By Silvio Cascione
BRASILIA (Reuters) – Brazil’s inflation rate eased more than expected in mid-September as food prices fell, underscoring bets on an imminent interest rate cut by the central bank.
Consumer prices as measured by the IPCA-15 index <BRIPCA=ECI> rose 0.23 percent in the month to mid-September, down from 0.45 in the previous month, government statistics agency IBGE said on Thursday. The index had been expected to rise 0.35 percent, according to a Reuters poll.
In the 12 months through mid-September, consumer prices rose 8.78 percent <BRCPIY=ECI>, down from 8.95 percent a month before, IBGE said.

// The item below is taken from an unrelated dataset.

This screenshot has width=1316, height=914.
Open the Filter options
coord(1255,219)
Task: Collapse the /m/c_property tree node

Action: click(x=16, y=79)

Although the 12-month inflation rate remained far above the official 4.5 percent target, the fast decline added to signs that companies are increasingly refraining from raising prices in the midst of a severe recession.
Yields on interest rate futures <0#2DIJ:> were down, signaling a 90-percent likelihood of a rate cut on October 19 by the central bank. The bank has held its benchmark rate steady at 14.25 percent, its highest in a decade, but signaled it could start easing soon if inflation expectations fell.
Food prices edged 0.01 percent down in the month to mid-September after a 0.78 percent increase in mid-August. Food prices had been rising at a surprisingly fast rate in previous months, partly due to bad crop weather.
Transportation and communication prices also dropped, while the cost of personal expenses and healthcare rose.